The Redirection plugin is very simple to use, and I’ll just cover creating and editing 301 redirects and 410s.
In the Redirection plugin dashboard click Add New. You will then see the following:
Add the URL that you are directing from in the Source URL field (just the part of the URL after the domain name). Then add the URL that you wish to redirect to in the Target URL field (using the same format). Click Add Redirect, and you’ve created a 301 redirect.
If you need to find that redirect again to either delete or edit it, you will be able to search your full list of redirects below using the URL search bar, which you can see at the bottom right of the screenshot above.
To create a 410 add the URL you wish to mark as gone into the Source URL field. Then click the little setting cog icon that lives next to the Close button.
This will open more fields.
Using the drop-down menus under When Matched, select Error (404) in the first box, and then select 410 – Gone in the second box. Then click Add Redirect, and your 410 is complete.
As with your 301 redirects, you can also search your 410s via the URL search box, if you need to edit or amend.
SEO is ever more important for our clients and is in constant flux.

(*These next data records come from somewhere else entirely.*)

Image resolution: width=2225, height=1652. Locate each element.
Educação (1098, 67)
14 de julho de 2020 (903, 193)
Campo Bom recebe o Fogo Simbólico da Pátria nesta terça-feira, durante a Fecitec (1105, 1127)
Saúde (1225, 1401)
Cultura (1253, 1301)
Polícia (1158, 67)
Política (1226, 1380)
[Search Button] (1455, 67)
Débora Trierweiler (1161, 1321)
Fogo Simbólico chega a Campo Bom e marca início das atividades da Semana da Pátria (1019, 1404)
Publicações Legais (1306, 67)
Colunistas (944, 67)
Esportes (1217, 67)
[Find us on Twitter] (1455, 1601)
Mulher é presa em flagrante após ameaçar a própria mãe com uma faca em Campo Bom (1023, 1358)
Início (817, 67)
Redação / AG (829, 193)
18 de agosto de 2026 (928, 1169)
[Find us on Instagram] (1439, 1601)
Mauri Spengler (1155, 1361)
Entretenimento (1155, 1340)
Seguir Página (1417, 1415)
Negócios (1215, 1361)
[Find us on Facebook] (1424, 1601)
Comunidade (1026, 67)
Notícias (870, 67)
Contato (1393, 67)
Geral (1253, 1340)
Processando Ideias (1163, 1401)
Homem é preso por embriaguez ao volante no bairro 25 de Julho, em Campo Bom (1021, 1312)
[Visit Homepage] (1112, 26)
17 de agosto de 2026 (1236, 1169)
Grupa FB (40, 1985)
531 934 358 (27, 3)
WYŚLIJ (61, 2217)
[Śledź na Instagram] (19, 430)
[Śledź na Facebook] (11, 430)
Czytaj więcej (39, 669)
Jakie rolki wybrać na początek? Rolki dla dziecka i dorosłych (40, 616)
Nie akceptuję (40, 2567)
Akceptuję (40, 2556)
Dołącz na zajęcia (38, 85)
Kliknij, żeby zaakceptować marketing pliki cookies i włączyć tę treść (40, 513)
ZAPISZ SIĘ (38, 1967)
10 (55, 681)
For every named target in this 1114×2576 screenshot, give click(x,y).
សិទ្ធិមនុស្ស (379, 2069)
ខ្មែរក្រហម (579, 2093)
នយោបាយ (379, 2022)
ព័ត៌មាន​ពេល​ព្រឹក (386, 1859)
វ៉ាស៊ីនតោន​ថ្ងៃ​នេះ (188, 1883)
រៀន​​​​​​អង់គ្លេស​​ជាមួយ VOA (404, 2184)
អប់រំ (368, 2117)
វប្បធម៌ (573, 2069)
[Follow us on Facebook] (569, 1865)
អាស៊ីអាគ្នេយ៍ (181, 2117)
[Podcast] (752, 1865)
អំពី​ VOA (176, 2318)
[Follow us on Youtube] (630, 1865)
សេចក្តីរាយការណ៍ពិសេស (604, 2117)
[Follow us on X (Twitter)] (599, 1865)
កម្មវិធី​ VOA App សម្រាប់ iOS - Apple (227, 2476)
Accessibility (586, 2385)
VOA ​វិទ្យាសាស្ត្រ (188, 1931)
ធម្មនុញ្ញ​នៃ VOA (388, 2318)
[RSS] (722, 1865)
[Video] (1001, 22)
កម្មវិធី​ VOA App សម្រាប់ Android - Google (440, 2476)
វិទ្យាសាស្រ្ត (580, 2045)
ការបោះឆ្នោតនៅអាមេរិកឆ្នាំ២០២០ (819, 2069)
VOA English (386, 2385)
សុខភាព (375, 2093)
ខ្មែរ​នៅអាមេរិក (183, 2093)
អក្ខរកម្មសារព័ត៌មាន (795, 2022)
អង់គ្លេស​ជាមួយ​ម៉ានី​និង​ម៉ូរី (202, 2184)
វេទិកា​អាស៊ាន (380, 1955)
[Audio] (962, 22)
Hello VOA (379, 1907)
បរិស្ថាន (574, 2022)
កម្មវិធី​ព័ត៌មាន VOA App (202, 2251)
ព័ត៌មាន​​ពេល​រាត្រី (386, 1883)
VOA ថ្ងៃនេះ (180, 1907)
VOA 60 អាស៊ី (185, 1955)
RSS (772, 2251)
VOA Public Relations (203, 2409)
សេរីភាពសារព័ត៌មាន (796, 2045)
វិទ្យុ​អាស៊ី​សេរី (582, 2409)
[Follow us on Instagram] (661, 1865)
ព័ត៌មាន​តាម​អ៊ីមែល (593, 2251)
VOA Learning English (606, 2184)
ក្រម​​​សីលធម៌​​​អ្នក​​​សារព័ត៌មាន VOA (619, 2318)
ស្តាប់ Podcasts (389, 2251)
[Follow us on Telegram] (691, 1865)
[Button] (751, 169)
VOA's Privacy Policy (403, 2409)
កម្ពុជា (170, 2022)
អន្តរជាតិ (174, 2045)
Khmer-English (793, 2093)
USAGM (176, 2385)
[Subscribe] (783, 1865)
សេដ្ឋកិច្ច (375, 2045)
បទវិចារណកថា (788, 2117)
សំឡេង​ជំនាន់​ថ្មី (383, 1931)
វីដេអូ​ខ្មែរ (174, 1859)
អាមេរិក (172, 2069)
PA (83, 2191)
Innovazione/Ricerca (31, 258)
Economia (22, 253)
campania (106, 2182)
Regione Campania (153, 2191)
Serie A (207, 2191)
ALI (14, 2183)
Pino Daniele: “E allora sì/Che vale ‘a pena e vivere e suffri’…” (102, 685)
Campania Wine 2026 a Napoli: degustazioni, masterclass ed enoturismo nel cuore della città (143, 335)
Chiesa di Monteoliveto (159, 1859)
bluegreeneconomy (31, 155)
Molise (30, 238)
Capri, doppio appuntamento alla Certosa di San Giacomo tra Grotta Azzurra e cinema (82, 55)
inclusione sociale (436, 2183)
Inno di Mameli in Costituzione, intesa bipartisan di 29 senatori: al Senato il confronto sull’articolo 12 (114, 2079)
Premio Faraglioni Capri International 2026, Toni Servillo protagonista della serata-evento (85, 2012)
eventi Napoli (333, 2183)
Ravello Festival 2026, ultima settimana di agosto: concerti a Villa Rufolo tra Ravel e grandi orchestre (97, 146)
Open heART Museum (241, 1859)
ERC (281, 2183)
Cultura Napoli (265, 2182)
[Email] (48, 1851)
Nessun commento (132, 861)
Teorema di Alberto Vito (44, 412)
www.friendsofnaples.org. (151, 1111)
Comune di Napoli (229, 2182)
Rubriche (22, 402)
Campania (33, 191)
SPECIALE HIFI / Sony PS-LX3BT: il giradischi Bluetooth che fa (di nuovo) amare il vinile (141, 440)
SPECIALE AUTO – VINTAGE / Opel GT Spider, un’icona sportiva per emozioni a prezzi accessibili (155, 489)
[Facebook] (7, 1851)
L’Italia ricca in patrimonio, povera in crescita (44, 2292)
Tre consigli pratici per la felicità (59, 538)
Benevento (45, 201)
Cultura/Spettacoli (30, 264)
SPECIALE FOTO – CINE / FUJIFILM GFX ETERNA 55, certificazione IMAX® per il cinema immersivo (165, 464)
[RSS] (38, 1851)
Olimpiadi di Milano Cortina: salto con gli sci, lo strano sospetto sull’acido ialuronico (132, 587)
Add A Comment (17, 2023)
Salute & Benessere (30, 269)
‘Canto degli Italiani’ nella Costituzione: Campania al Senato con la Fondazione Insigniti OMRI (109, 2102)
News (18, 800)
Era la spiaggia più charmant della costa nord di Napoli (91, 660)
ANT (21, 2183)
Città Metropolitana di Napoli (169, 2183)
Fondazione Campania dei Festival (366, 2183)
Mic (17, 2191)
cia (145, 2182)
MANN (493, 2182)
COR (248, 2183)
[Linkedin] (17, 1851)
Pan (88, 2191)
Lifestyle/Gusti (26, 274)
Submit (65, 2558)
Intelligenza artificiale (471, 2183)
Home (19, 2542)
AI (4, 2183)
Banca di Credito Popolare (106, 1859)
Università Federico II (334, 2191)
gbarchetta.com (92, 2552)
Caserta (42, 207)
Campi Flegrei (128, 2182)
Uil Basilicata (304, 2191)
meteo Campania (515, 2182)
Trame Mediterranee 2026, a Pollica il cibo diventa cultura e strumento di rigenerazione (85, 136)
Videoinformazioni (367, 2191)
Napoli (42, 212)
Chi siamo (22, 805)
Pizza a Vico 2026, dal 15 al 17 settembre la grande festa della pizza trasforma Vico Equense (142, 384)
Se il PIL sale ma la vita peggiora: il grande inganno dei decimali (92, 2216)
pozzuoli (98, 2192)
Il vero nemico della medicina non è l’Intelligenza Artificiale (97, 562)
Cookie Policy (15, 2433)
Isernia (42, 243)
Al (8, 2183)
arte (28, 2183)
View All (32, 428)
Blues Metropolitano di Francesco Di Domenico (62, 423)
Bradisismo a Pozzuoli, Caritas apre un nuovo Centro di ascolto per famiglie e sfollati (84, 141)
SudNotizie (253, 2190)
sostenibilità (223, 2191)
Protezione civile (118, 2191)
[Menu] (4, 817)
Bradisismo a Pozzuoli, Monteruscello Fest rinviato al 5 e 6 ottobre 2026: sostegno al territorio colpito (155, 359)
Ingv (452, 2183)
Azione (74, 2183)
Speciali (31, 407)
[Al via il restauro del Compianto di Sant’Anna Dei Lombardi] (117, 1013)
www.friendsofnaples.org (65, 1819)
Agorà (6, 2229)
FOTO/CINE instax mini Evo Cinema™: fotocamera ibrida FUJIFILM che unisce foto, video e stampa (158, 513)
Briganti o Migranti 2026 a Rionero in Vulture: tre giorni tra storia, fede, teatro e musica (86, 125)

As such we ensure that we are always striving to build websites that demonstrate best practices, that are SEO friendly in structure and build, and that are easy to optimise.
We strongly encourage all of our clients to involve their SEO partners from the very start of every web development project. We also have trusted partners we can recommend if you don’t have one in place.
This is the best way to ensure the final website is built with a solid SEO foundation, and that careful migration is carried out to limit the impact a website redesign can have on rankings.
I keep our team up to date on all the latest search marketing news, to ensure that we are always learning and improving in this area, which is so interwoven in web development.